* [Work to complete]:
Reproduce every one of the records below word for word, line by line, with nothing added or left out.

━━━━━━━━━━━━━━━━━━━━━━━━━━━━━━

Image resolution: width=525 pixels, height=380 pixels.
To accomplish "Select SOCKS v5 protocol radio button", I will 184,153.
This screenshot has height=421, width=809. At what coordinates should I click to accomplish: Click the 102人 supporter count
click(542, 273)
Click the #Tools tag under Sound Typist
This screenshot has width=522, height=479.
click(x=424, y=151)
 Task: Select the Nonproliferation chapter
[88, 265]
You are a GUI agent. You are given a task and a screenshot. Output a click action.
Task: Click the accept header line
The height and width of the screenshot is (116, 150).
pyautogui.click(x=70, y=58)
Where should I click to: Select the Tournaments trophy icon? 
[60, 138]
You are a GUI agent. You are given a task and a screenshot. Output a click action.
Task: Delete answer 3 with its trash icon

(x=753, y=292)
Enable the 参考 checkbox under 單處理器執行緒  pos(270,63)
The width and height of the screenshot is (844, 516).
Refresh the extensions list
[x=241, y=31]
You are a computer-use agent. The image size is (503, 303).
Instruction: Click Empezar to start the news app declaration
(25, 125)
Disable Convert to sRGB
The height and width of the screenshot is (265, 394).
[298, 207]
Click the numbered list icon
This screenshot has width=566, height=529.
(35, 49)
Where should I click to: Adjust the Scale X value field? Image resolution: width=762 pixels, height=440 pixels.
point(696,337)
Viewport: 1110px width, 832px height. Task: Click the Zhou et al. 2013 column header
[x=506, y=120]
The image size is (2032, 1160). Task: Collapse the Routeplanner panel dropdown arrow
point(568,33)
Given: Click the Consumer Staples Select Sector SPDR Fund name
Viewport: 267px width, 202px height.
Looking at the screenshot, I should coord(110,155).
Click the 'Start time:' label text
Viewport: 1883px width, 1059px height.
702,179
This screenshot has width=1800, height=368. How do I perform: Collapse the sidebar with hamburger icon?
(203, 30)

━━━━━━━━━━━━━━━━━━━━━━━━━━━━━━

* [Response to the exercise]:
Image resolution: width=525 pixels, height=380 pixels.
To accomplish "Select SOCKS v5 protocol radio button", I will 184,153.
This screenshot has height=421, width=809. At what coordinates should I click to accomplish: Click the 102人 supporter count
click(542, 273)
Click the #Tools tag under Sound Typist
This screenshot has width=522, height=479.
click(x=424, y=151)
 Task: Select the Nonproliferation chapter
[88, 265]
You are a GUI agent. You are given a task and a screenshot. Output a click action.
Task: Click the accept header line
The height and width of the screenshot is (116, 150).
pyautogui.click(x=70, y=58)
Where should I click to: Select the Tournaments trophy icon? 
[60, 138]
You are a GUI agent. You are given a task and a screenshot. Output a click action.
Task: Delete answer 3 with its trash icon

(x=753, y=292)
Enable the 参考 checkbox under 單處理器執行緒  pos(270,63)
The width and height of the screenshot is (844, 516).
Refresh the extensions list
[x=241, y=31]
You are a computer-use agent. The image size is (503, 303).
Instruction: Click Empezar to start the news app declaration
(25, 125)
Disable Convert to sRGB
The height and width of the screenshot is (265, 394).
[298, 207]
Click the numbered list icon
This screenshot has width=566, height=529.
(35, 49)
Where should I click to: Adjust the Scale X value field? Image resolution: width=762 pixels, height=440 pixels.
point(696,337)
Viewport: 1110px width, 832px height. Task: Click the Zhou et al. 2013 column header
[x=506, y=120]
The image size is (2032, 1160). Task: Collapse the Routeplanner panel dropdown arrow
point(568,33)
Given: Click the Consumer Staples Select Sector SPDR Fund name
Viewport: 267px width, 202px height.
Looking at the screenshot, I should coord(110,155).
Click the 'Start time:' label text
Viewport: 1883px width, 1059px height.
702,179
This screenshot has width=1800, height=368. How do I perform: Collapse the sidebar with hamburger icon?
(203, 30)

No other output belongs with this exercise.